## What is required
Only the lines from the beginning of the material below through the line with "You are a GUI" should be retyped exactly, and pictures are to be skipped.

BEGIN Dataset extract

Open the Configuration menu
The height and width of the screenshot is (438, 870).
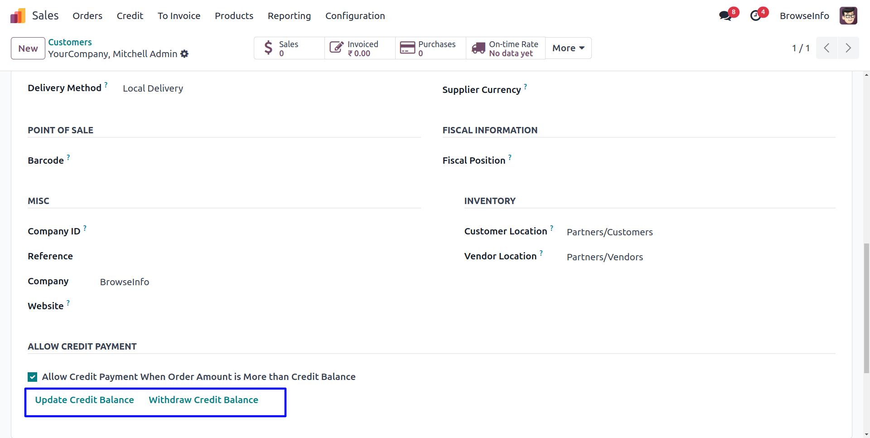355,16
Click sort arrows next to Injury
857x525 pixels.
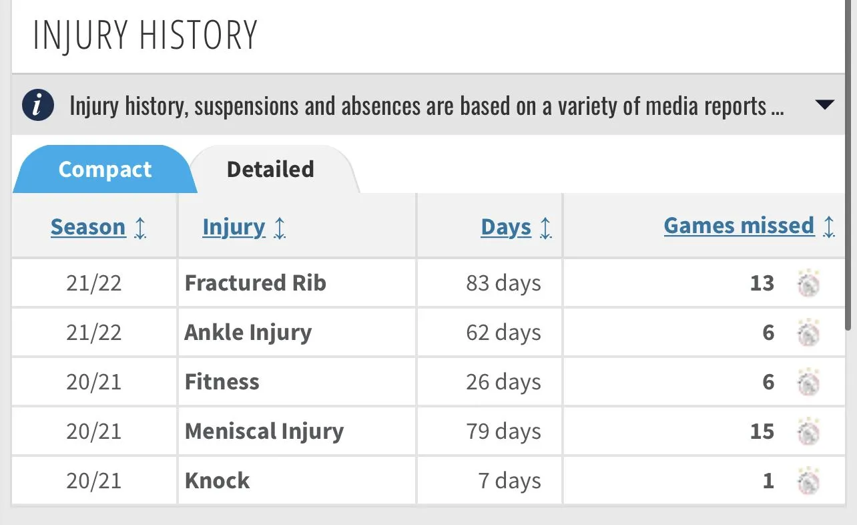point(280,228)
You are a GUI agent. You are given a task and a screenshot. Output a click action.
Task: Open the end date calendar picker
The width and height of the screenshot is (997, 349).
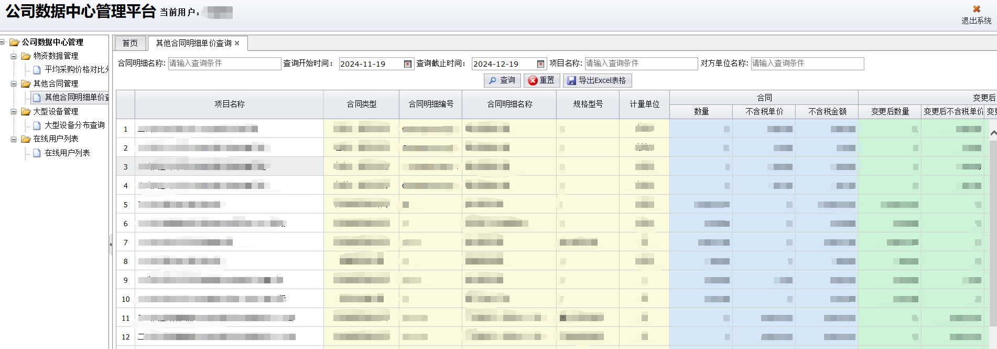(540, 64)
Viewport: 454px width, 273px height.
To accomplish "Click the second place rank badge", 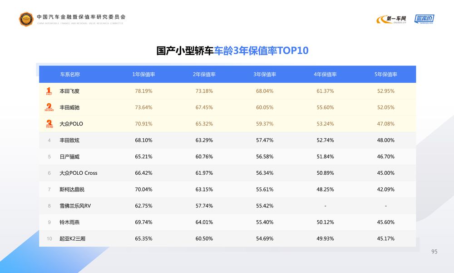I will [49, 107].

END Dataset extract

## Response to the task
Open the Configuration menu
The height and width of the screenshot is (438, 870).
355,16
Click sort arrows next to Injury
857x525 pixels.
point(280,228)
You are a GUI agent. You are given a task and a screenshot. Output a click action.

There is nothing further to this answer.